Dad bought a large bunch of cattle. He put the calves and bulls and old cows in sheds close to the house in the winter to feed them lots of hay. The strong stock were left out and had the brush and trees for shelter, but he, Bub, Uncle Walter, John and Leonard would haul hay out to them in the mornings. One morning Dad and Uncle John took a load of hay out to these cattle in the trees; Dad was forking the hay off while Uncle went in the trees about 75 or more feet from the wagon. Dad looked up from pitching hay and saw a large wildcat just going to spring on top of Uncle. Dad grabbed the gun and shot the wildcat dead. It fell and knocked Uncle down. He jumped up yelling, “Jim, you have shot me! What you shot me for? I’m going to die.” Then Uncle saw the wildcat and he started to run for the wagon. Dad said, “I guess I did not hurt you very bad when you made that fast run here in two seconds.” The men always had a gun with them, ready to kill these wildcats for their pelts; these cats would kill young stock.

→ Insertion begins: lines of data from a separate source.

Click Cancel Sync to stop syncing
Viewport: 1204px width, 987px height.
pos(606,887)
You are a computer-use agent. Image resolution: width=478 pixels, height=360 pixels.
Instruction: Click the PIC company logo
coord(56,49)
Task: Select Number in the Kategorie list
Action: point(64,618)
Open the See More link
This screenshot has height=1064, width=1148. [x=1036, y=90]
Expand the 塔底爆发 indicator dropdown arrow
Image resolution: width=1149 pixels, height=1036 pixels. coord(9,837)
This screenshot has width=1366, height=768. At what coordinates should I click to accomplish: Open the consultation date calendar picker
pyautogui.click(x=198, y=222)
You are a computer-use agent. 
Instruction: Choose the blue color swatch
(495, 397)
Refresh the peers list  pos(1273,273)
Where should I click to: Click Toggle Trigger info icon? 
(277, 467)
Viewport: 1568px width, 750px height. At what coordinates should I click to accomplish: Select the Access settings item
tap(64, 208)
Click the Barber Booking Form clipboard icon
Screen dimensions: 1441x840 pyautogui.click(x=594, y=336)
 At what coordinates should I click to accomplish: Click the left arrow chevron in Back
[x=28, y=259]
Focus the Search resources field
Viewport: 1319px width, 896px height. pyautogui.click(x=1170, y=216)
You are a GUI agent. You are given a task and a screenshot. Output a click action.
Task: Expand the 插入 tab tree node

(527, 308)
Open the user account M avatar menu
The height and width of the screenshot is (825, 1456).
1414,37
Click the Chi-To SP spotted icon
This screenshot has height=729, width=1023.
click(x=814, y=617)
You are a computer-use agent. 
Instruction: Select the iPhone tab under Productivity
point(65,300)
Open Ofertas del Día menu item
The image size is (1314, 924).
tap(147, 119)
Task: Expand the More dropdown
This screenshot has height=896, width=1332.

About a week later Bub, Leonard and Dad took a load of hay out to the stock in the same place. While the boys were unloading the hay, Dad had been spreading it around on the ground with a fork so all the stock could get it. Then he thought he would walk down to the creek to see if the water hole was frozen over. There was a small bank on the side of the creek with some bushes on it. To his surprise, and the wildcat’s surprise, they just about bumped into each other! Dad said they were not more than eight feet from each other. It just crouched down to spring at Dad, so Dad yelled for help, but got in the first blow with the pitchfork. By the time the boys got there with the gun the battle was over. The wildcat was dead and Dad was the hero in the battle.
Not long after settling on Battle Creek they started an irrigation project with teams and scrapers. This was in 1887 and 1888 and they built four miles of irrigation ditch and numerous dikes. Today we are still using the same works with Number 1 water rights on Battle Creek. This was registered in Edmonton in 1888 as this was the Territory of Assiniboia at the time.
In 1900 Uncle and Aunt (Gray) came to Canada to live. They visited the Gaff family for about two weeks on their way to Coronation, Alberta. They have left children to carry on the Gray name.
We are all very proud of our sister, Essie (Gaff) Odegard. She was the prettiest Gaff girl. Maple Creek put on a contest for the most gracious, young, beautiful girl in the district. Our Essie won first prize, a lovely piano. She married and went to the USA to live.
Dad, Alla and Eva lived on the JON Ranch for a few years, and then Dad bought the Govenlock Hotel from John Lindner. He and Alla lived there and Eva lived at the ranch. Alla married Andy McRae, and Dad stayed with them until 1941 when he passed on. Allie died of cancer the same year.
• Carrie Gaff Minor died in the flu epidemic of 1918.
• Myra Ross died in 1971 at the age of 85.
• Eva Gaff died in 1976 at the age of 81.
• Frances (Ma Pat) died in 1976 at the age of 89.
• Etta Boon died in 1980 at the age of 75.
• Honey Gaff died in 1980 at the age of 75.
• Estys Odegard died in 1982 at age of 87.